GithubHelp home page GithubHelp logo

2021's Introduction

ASVspoof 2021 Baseline CM & Evaluation Package

By ASVspoof2021 challenge organizers

Baseline CMs

Four baseline CMs are available for LA, PA, and DF tracks

  • Baseline-CQCC-GMM (Matlab & Python)
    CQCC feature extraction with GMM classifier
  • Baseline-LFCC-GMM (Matlab & Python)
    LFCC feature extraction with GMM classifier
  • Baseline-LFCC-LCNN (PyTorch)
    LFCC feature extraction with LCNN classifier (DNN)
  • Baseline-RawNet2 (PyTorch)
    End-to-End DNN classifier

Evaluation tools (using the full set of keys and meta-labels!)

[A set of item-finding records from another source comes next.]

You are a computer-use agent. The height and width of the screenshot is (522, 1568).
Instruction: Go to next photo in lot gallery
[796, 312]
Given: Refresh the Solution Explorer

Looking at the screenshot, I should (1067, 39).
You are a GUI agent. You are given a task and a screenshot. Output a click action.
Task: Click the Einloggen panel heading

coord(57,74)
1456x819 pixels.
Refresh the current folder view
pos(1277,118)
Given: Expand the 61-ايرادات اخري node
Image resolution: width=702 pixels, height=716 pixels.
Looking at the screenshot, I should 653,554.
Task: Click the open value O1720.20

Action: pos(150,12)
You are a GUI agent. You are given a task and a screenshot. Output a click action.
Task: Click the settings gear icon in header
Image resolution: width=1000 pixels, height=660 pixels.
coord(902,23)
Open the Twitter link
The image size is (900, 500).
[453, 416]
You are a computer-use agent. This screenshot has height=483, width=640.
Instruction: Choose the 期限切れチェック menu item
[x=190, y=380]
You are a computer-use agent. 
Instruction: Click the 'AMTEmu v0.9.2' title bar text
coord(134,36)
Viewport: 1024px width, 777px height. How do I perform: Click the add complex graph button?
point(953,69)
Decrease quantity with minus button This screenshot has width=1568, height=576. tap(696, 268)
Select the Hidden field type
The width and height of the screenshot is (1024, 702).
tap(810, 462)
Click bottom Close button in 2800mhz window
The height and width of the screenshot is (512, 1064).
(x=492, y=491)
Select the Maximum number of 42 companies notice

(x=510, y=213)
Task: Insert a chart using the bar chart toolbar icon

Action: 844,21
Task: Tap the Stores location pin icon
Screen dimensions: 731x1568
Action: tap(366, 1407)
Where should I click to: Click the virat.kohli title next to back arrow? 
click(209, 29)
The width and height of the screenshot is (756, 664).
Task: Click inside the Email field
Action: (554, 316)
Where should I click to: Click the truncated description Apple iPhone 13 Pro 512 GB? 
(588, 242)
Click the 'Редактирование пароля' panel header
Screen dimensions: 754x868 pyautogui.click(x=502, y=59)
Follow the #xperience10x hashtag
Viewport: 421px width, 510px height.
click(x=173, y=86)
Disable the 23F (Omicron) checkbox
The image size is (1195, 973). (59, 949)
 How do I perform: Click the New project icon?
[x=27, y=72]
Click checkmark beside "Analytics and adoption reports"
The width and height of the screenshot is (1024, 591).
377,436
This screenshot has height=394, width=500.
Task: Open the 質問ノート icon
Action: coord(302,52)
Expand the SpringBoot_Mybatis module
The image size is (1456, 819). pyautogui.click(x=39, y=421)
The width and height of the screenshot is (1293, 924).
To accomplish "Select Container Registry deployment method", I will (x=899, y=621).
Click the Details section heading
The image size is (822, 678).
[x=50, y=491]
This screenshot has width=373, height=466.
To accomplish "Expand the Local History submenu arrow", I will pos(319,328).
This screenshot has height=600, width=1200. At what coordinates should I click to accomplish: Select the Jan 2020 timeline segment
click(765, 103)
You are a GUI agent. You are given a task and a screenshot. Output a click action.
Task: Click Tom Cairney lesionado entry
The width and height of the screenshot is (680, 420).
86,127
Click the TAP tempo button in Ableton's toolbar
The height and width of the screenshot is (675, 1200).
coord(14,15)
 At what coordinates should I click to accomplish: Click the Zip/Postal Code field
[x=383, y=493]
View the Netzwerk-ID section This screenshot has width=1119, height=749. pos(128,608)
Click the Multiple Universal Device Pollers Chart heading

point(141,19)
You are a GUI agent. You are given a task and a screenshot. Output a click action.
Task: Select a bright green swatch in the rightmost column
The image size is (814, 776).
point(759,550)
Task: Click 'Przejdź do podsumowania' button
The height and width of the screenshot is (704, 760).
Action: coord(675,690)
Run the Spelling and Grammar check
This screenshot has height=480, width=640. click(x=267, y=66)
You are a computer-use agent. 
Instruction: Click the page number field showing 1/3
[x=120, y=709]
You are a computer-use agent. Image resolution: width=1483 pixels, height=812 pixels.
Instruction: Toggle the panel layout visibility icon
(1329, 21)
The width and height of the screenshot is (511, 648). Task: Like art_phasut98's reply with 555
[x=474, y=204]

eval-package contains tools to compute min t-DCFs and EERs:

  • a script that downloads the full set of keys and meta-labels,
  • a set of Python scripts that computes pooled and decomposed min t-DCFs and EERs,
  • a notebook that computes min t-DCFs and EERs in an interactive way.

Please check eval-package/README for more details on key and meta label files.

You can also manually download the full set of keys and meta-labels:

Link MD5
LA https://www.asvspoof.org/asvspoof2021/LA-keys-full.tar.gz 037592a0515971bbd0fa3bff2bad4abc f052cc2ed276745afa3b5198665d3b26
PA https://www.asvspoof.org/asvspoof2021/PA-keys-full.tar.gz a639ea472cf4fb564a62fbc7383c24cf
DF https://www.asvspoof.org/asvspoof2021/DF-keys-full.tar.gz dabbc5628de4fcef53036c99ac7ab93a

(LA package is updated to remove an unnecessary file called trial_list.txt, 2023/04/13)

Reference

Please consider citing the following papers:

  • ASVspoof 2021 summary paper on Arxiv (submitted to IEEE/ACM Trans. ASLP)
Xuechen Liu, Xin Wang, Md Sahidullah, Jose Patino, Héctor Delgado, Tomi Kinnunen, Massimiliano Todisco, Junichi Yamagishi, Nicholas Evans, Andreas Nautsch, and Kong Aik Lee. ASVspoof 2021: Towards Spoofed and Deepfake Speech Detection in the Wild. arXiv. doi:10.48550/ARXIV.2210.02437. 2022.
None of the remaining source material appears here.